Mike's lawyer again accused the defense of keeping Brian drugged against his own will (though what kind of will could he possible have?) and for the purpose of keeping him off the stand and for jury sympathy. The judge, who was forever telling the lawyers to stop their interminable bickering, gave the lawyer a couple of days to get Brian there.
Around this time, Mike took the stand. Now I didn't see much of his testimony, but it was all pretty much stuff that we heard from others, Mike claiming he wrote or helped write some lyrics. He never claimed that he did the music and said he helped on some of the lyrics. What came out was that even if a song is listed as Wilson/Love it doesn't necessarily mean a 50/50 split. It might mean 75% royalty for Brian and 25% for Mike. Mike wasn't protesting that, he just wanted some credit for the 39 songs. What percentage was not said. Another interesting thing that came out was the fact that Brian is still paid for the live shows. Even though he rarely appears he still gets a cut, I presume a full share, from every single show. One thing that was kind of interesting was that when Mike took the stand he was somewhat nervous and subdued-I expected a more upbeat, upfront Mike. I'm not if this was a legal ploy or not, but he seemed genuinely nervous.

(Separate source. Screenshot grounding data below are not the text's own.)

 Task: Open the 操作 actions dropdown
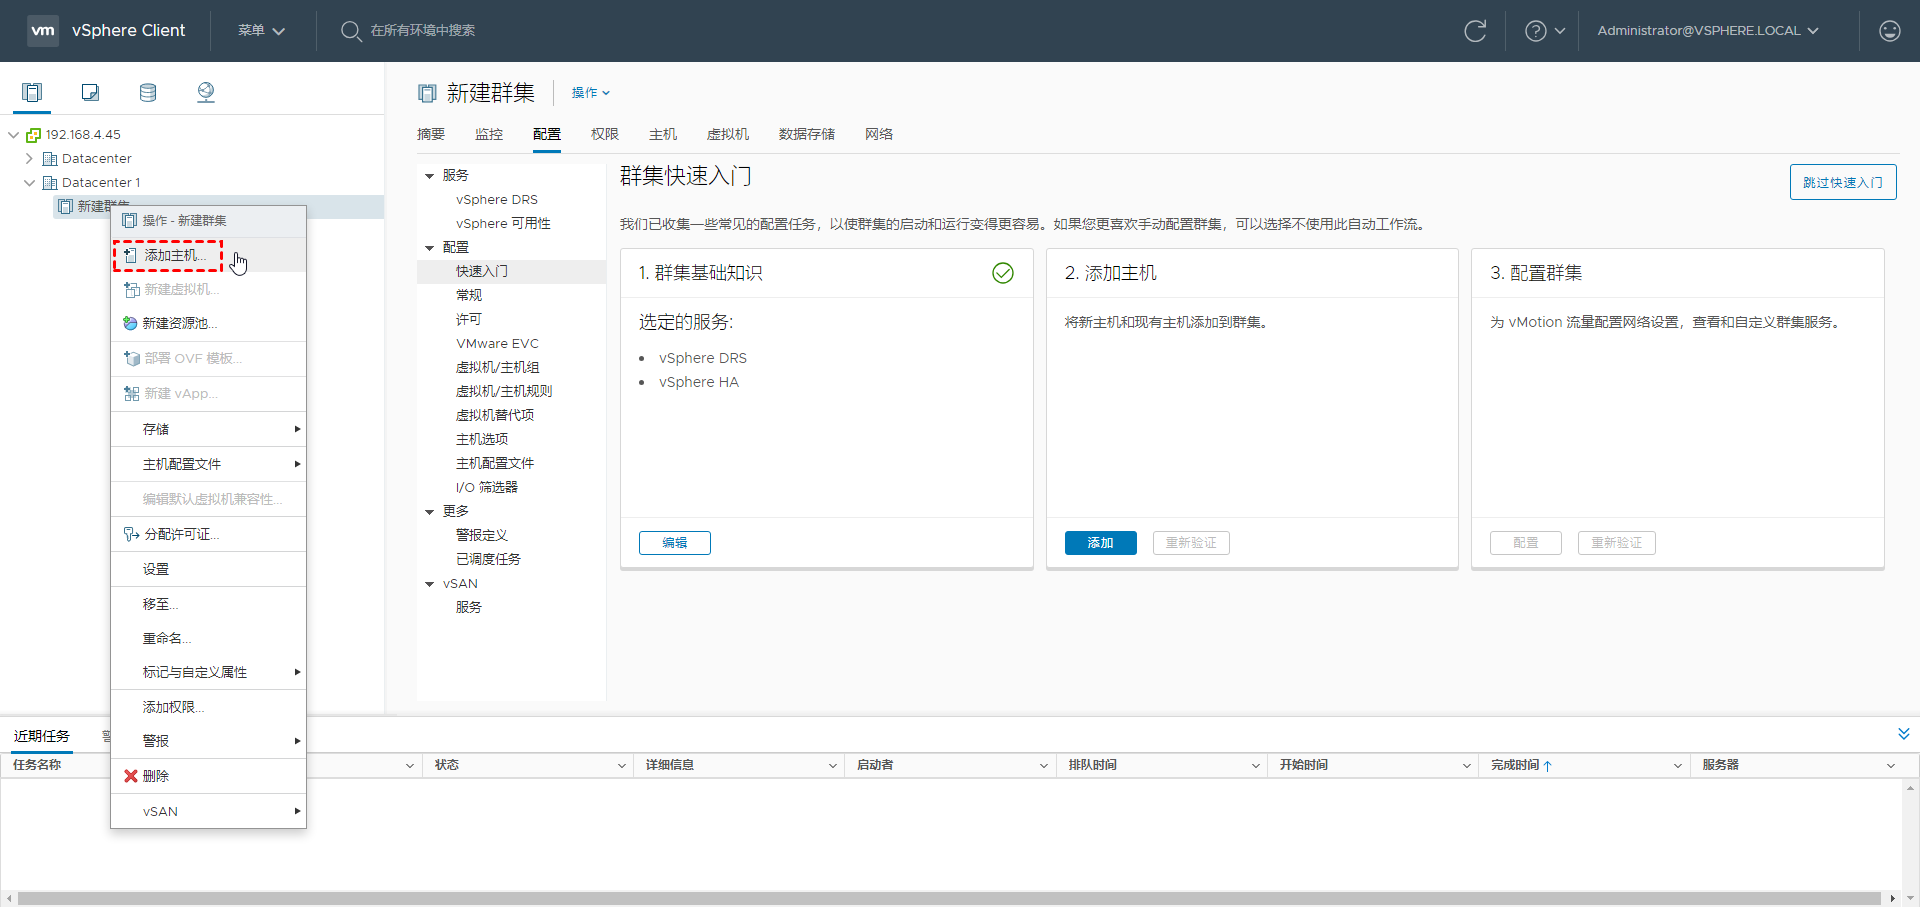coord(590,93)
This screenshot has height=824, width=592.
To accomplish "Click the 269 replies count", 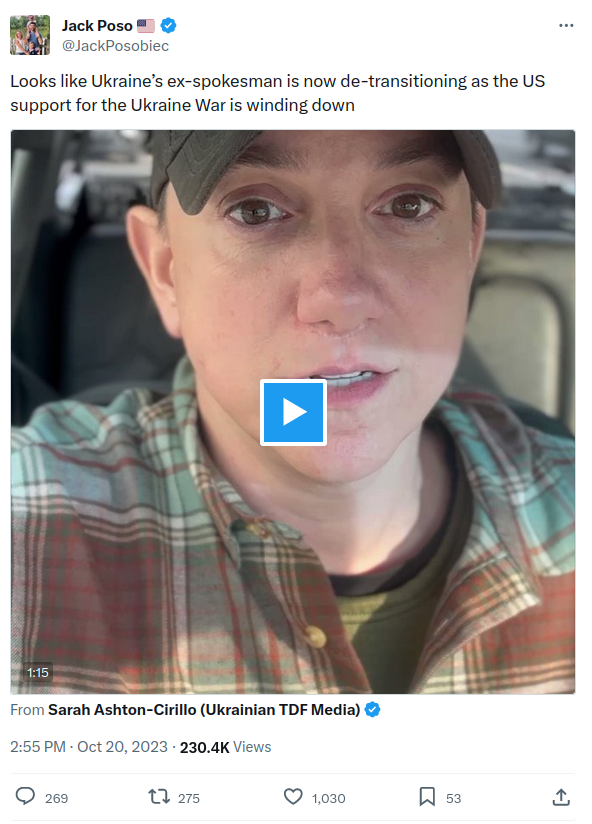I will 56,798.
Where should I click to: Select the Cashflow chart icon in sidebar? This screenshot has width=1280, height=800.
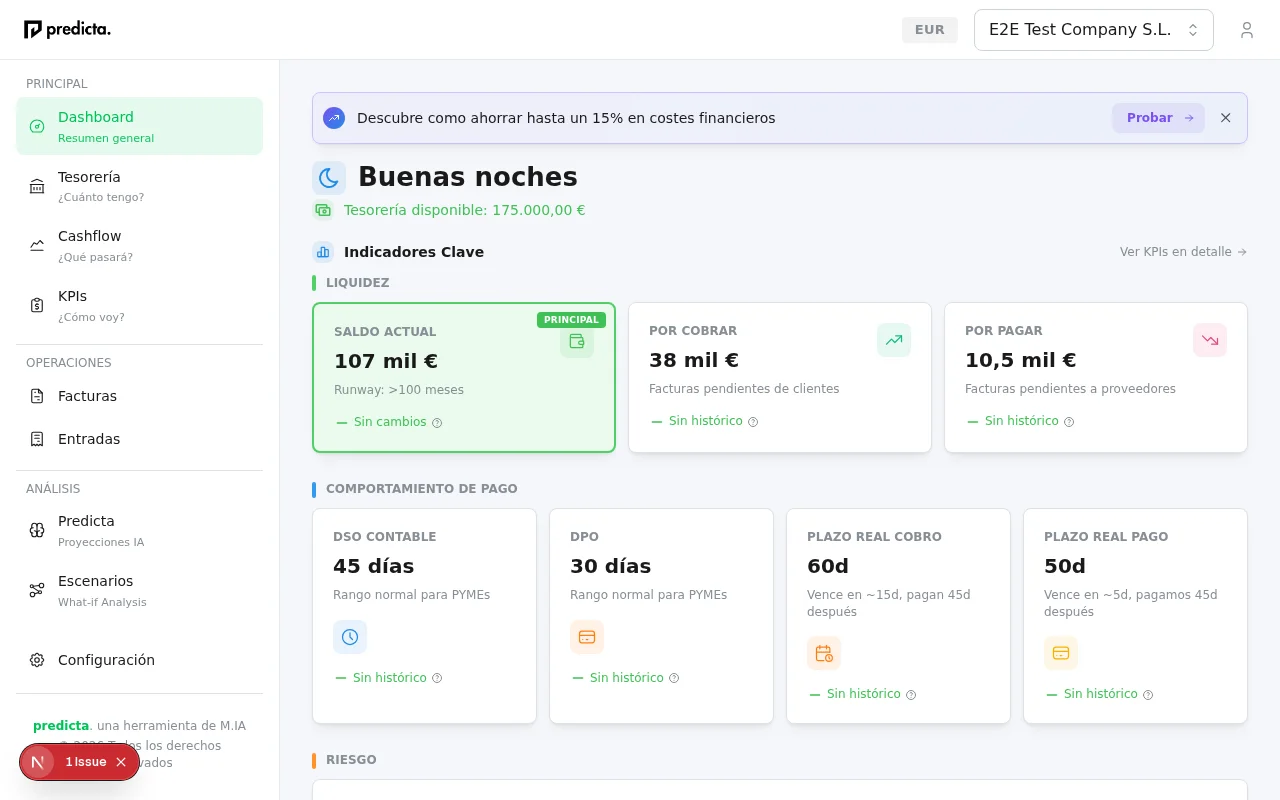[36, 245]

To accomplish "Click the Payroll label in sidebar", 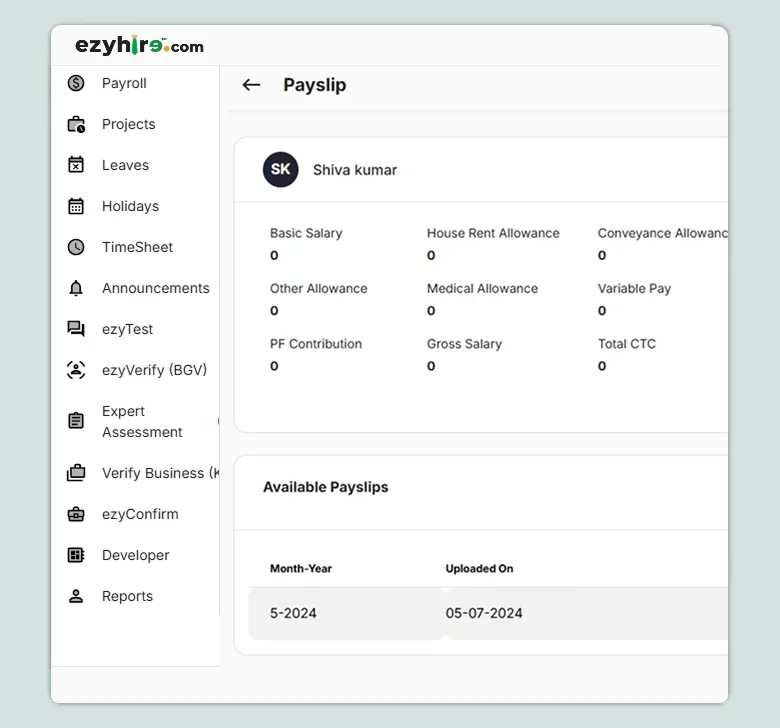I will pos(124,83).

Well, Brian hit the stand a couple of days later. This what everyone was looking for. The gallery of one (me) suddenly rose to about six with some tv news reporters and sketch artists who were probably on break from the OJ trial that was happening across the street.
When Brian walked up to the stand, he walked right across the middle of the courtroom as opposed to everyone else who would walk behind the defense table and up. He also cast a wary eye at Mike, sort of a side glance as if he was expecting Mike to strike, it was chilling. The testimony for this day was basically asking Brian the usual set up questions. Brian's voice would sometimes be a whisper and at other times it would be loud. He was looking over song lyrics or parts of contracts that the lawyer would ask him about, he would be so engrossed that the lawyer would have to raise his voice to get Brian's attention, Brian would then snap up with a loud "yes" as if waken from a dream.

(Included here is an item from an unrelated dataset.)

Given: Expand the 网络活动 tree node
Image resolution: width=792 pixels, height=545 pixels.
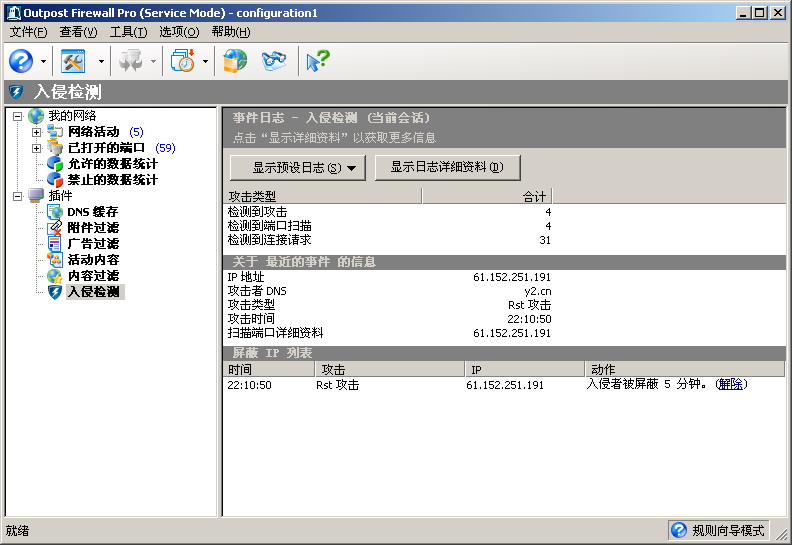Looking at the screenshot, I should 37,132.
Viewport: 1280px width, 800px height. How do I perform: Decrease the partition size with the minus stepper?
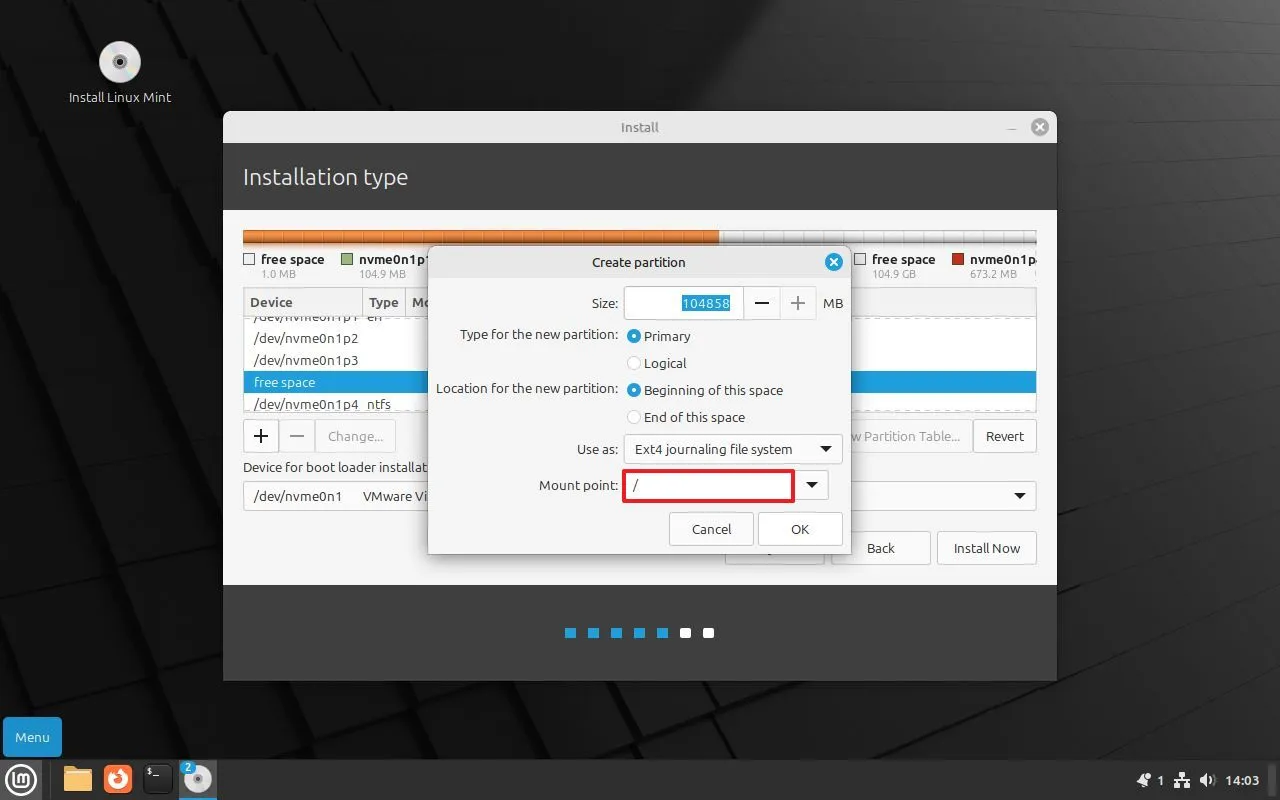coord(761,302)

He said he never read his own autobiography so he wasn't sure how much of it was true, he said he just dropped off a bunch of tapes and that was the end of it. Brian would only testify in the mornings as anything longer than that was too exhausting. The judge was very kind to Brian and really sympathized with him. As Brian left the stand this day, he accidentally hit his foot or shin on the lawyers table and let out a huge "owww"- almost like a five-year old, his lawyers running to his aid like hi mother.
Brian is extremely childlike-at least he was at court, I'm not sure if it was the medication or what.
Well, that's enough for now, I'll write soon on Brian's other days on the stand. The best is yet to come.